What is needed: Look for "computer" in the listing below. Gather each line that contains it.
START Source data
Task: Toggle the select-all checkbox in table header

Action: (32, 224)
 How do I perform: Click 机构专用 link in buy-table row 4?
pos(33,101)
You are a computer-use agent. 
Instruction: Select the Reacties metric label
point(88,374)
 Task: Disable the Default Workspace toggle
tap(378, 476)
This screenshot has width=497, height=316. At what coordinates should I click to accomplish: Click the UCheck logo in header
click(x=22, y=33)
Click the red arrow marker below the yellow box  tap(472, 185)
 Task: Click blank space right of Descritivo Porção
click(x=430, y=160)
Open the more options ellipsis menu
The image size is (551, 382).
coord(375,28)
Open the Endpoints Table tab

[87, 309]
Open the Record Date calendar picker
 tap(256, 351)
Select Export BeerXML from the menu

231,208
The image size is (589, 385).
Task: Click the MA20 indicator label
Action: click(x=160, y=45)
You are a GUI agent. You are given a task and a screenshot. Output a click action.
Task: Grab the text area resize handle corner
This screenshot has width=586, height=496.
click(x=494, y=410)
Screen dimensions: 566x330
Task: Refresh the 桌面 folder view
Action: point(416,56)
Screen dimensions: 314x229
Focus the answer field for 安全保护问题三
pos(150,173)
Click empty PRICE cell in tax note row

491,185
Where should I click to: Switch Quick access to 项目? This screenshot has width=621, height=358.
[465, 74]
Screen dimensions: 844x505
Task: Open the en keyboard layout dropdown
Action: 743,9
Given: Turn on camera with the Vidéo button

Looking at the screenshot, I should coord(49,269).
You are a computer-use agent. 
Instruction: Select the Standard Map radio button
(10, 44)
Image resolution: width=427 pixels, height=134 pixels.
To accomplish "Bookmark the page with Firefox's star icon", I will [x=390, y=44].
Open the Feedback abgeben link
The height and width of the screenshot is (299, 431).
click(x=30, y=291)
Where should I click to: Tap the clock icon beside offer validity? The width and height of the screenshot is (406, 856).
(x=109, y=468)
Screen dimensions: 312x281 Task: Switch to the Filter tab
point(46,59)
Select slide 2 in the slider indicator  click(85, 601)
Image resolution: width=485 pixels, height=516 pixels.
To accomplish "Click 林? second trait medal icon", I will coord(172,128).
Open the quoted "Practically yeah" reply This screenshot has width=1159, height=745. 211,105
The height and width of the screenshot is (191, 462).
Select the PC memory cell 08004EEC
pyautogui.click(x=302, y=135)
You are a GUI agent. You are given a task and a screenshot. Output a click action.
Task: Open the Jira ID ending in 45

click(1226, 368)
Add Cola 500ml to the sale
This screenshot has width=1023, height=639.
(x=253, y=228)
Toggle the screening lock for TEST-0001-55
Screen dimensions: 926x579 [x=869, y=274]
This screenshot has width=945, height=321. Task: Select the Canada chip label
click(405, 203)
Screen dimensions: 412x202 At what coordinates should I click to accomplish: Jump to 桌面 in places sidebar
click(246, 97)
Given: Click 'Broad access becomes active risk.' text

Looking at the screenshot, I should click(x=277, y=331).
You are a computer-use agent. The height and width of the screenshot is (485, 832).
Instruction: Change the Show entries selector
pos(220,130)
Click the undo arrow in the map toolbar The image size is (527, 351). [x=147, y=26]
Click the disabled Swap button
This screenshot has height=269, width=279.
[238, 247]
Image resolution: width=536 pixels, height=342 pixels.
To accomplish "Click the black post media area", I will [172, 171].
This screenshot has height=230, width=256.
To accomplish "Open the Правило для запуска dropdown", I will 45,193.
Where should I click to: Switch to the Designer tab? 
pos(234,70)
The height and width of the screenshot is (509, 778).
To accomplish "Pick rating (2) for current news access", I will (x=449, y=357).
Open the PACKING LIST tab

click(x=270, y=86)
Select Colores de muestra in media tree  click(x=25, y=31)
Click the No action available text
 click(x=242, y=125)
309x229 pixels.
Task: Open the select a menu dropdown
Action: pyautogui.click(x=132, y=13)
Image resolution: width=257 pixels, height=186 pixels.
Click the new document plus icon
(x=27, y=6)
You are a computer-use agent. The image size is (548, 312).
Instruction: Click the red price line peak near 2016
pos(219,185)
END Source data
Answer to the exercise:
You are a computer-use agent. 
You are a computer-use agent. 
You are a computer-use agent. The height and width of the screenshot is (485, 832).
You are a computer-use agent. The image size is (548, 312).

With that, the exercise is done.